Shifting landscape from dissolving 2M alliance
The carrier network split between MSC and Maersk had been predicted for quite some time, with many questions related to its impact.
Taking questions during the company’s full-year and Q4 results presentation in February, Maersk’s CEO Vincent Clerc explained the end of the vessel-sharing agreement with MSC would not induce a full-scale shake-up of the alliance system. Instead, he insisted it would result in four east-west networks instead of three.
The February DHL Ocean Freight Market Update notes that there is no immediate impact on services provided under the 2M agreement. It will, however, trigger fundamental discussions amongst the carriers. An important reshuffle of the carrier landscape is likely, changing the course of business in the major East-West trades.

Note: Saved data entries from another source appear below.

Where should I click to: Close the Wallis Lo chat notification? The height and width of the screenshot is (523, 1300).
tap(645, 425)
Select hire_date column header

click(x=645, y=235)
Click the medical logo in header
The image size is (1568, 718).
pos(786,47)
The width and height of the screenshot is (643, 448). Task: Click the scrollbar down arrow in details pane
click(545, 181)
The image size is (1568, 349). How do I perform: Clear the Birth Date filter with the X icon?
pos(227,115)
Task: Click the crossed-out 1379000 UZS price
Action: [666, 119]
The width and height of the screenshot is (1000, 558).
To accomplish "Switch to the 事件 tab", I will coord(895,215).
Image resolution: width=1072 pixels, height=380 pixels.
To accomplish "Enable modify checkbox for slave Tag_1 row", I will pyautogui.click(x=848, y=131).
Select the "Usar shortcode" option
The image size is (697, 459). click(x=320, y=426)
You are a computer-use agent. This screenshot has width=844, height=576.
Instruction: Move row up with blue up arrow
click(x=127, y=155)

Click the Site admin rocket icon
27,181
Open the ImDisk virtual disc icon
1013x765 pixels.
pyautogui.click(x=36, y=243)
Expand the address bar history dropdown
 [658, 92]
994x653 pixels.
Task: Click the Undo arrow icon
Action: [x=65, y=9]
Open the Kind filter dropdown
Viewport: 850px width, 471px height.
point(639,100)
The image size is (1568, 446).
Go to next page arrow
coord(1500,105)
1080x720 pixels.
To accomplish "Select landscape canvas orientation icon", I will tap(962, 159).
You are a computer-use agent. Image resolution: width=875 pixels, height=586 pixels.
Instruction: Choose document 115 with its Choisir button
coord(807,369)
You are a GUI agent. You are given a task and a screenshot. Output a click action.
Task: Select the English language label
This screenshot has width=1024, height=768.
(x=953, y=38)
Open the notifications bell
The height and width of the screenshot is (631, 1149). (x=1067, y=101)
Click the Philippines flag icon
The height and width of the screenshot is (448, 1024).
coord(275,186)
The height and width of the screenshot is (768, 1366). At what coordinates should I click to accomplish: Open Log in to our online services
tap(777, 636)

Alan Murphy, CEO of Sea-Intelligence, added that while the formal break-up will not happen until January 2025, gradual changes are likely during the transition period over the next two years.
On the trans-Pacific trade, and assuming that carriers take delivery of new vessels and cascade them internally through their networks, this would leave Maersk as clearly the smallest of the major carriers and alliances, with an operated capacity only matching the combined niche carriers in the trade.
Healthy active fleet amidst shifting spot freight rates
With spot freight rates shifting downward, carriers have adopted capacity reduction strategies, including blank sailings and reducing ship speeds, otherwise known as slow steaming.
According to the February DHL Ocean Freight Market Update, Asia Pacific-Europe services are experiencing a current blank sailing program that “is balancing out demand with -27 percent of capacity until the middle of February”. Further blank sailings are likely as carriers try to “stabilize the market”.
“The blank sailings have been disruptive, but we are now seeing signs that schedules are becoming reliable, with 56.6 percent global reliability in November 2022,” said Kelvin Leung, CEO, DHL Global Forwarding Asia Pacific. “We expect this trend to improve in the coming months.”
Even though more blank sailings are scheduled and slow steaming is now common across trade lanes, the inactive fleet remains a relatively small proportion of overall capacity, albeit a growing one.
After a brief dip earlier in the month, the global fleet of inactive container ships was back on an upward trajectory by the end of January, noted Alphaliner in a report published in the first week of February. The analyst firm noted that the number of container ships counted as inactive rose by 78 units to reach 338 vessels, raising the inactive fleet capacity from194,705 twenty-foot equivalent unit (TEU) to reach 1,477,606 TEU.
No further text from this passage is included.